> _WORK REQUIRED_
Please copy out the items below word for word, leaving out the pictures.
BEGIN TASK DATA
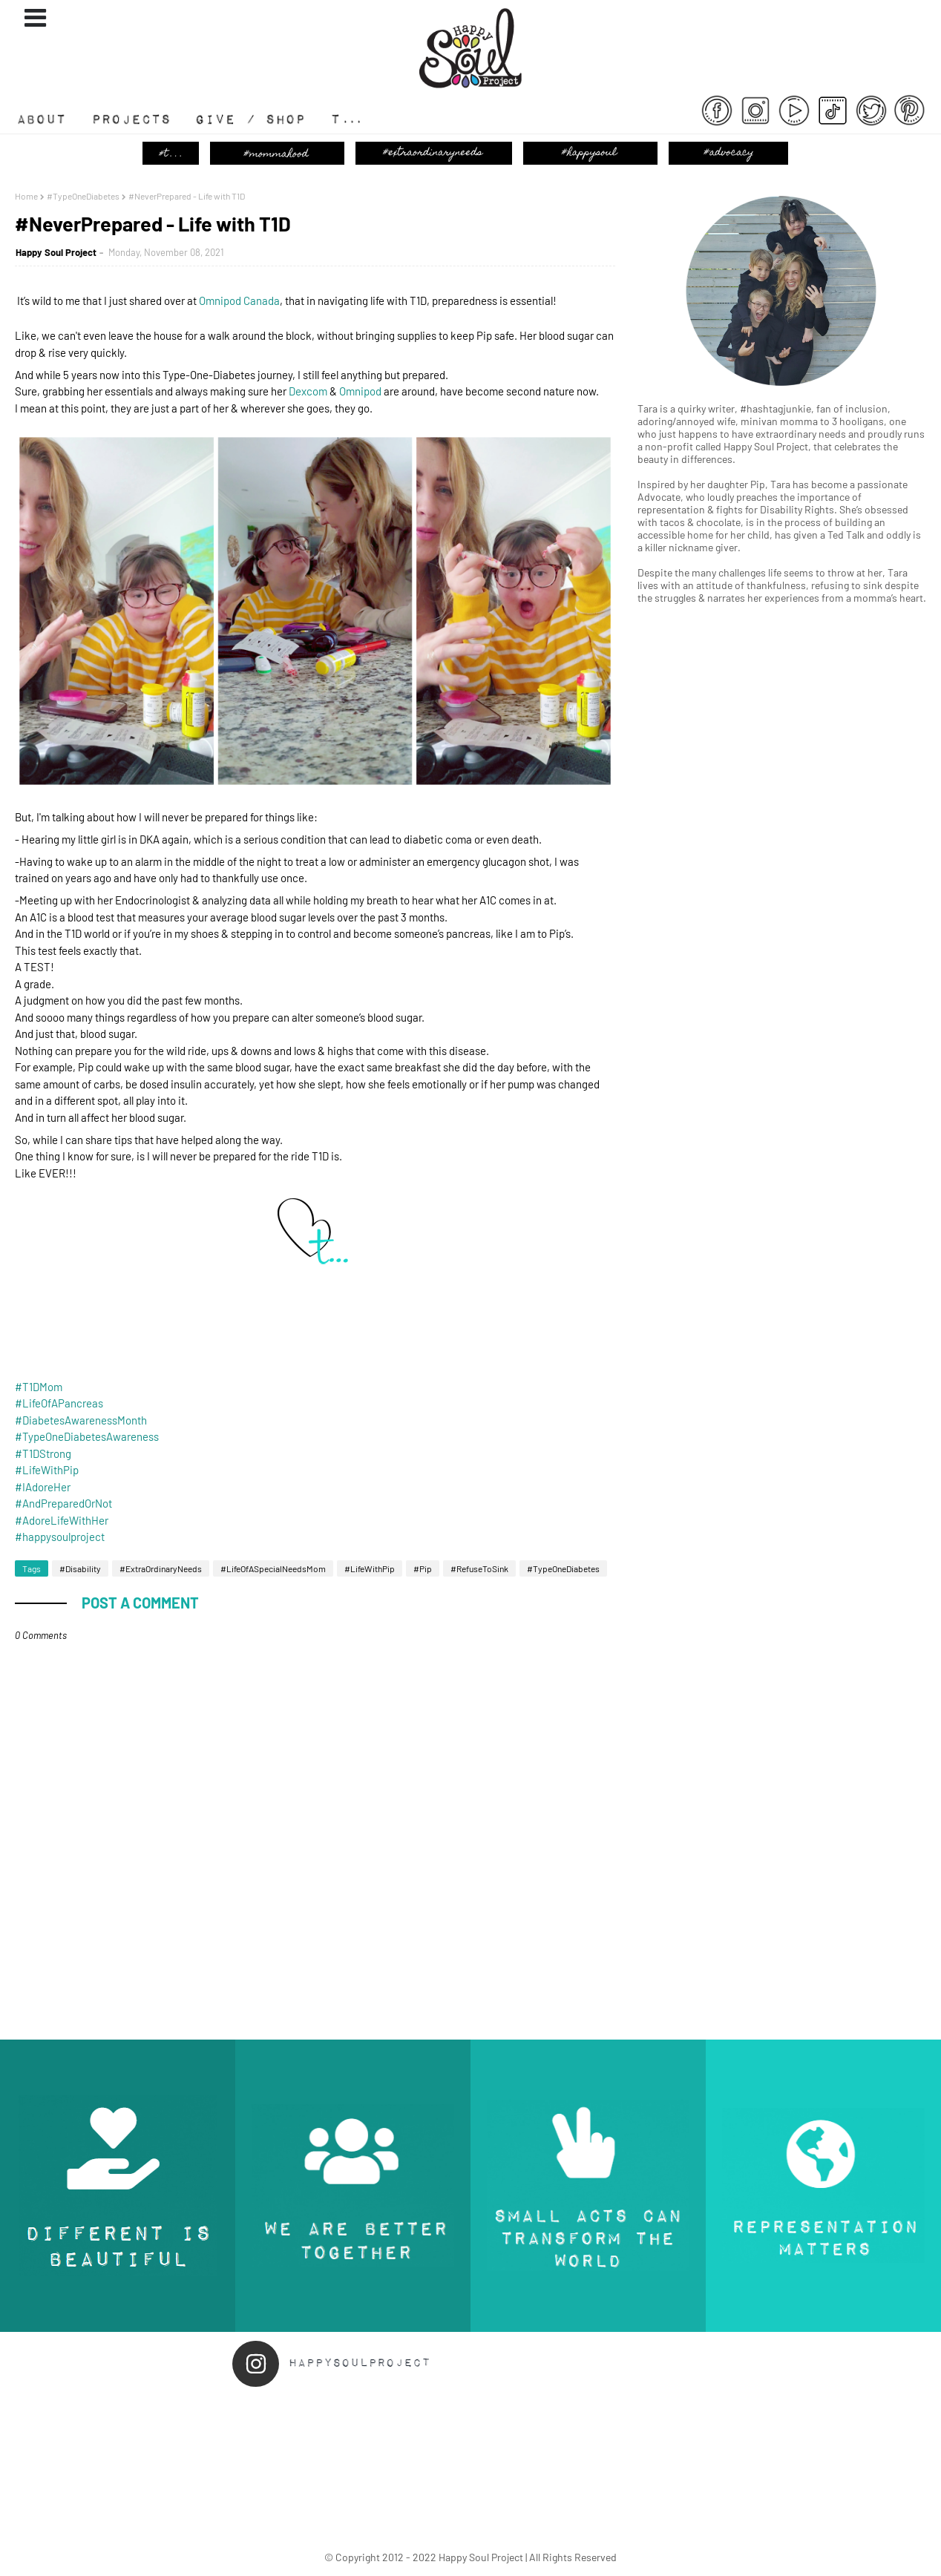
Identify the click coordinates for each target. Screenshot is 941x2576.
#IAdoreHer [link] (43, 1487)
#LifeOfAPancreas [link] (59, 1403)
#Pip (422, 1568)
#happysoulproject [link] (60, 1536)
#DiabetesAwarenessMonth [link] (81, 1420)
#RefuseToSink (479, 1568)
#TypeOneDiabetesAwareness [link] (87, 1436)
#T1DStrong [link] (43, 1453)
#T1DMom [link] (38, 1386)
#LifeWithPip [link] (47, 1469)
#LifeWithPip (369, 1568)
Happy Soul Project (56, 252)
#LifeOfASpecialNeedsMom (273, 1568)
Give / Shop (260, 124)
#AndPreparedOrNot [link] (63, 1503)
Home (26, 196)
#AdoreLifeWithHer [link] (61, 1520)
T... (341, 124)
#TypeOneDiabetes (83, 196)
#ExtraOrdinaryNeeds (160, 1568)
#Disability (80, 1568)
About (47, 124)
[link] (239, 300)
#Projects (143, 124)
END TASK DATA
> _CORRECT RESPONSE_
Identify the click coordinates for each target. Screenshot is 941x2576.
#IAdoreHer [link] (43, 1487)
#LifeOfAPancreas [link] (59, 1403)
#Pip (422, 1568)
#happysoulproject [link] (60, 1536)
#DiabetesAwarenessMonth [link] (81, 1420)
#RefuseToSink (479, 1568)
#TypeOneDiabetesAwareness [link] (87, 1436)
#T1DStrong [link] (43, 1453)
#T1DMom [link] (38, 1386)
#LifeWithPip [link] (47, 1469)
#LifeWithPip (369, 1568)
Happy Soul Project (56, 252)
#LifeOfASpecialNeedsMom (273, 1568)
Give / Shop (260, 124)
#AndPreparedOrNot [link] (63, 1503)
Home (26, 196)
#AdoreLifeWithHer [link] (61, 1520)
T... (341, 124)
#TypeOneDiabetes (83, 196)
#ExtraOrdinaryNeeds (160, 1568)
#Disability (80, 1568)
About (47, 124)
[link] (239, 300)
#Projects (143, 124)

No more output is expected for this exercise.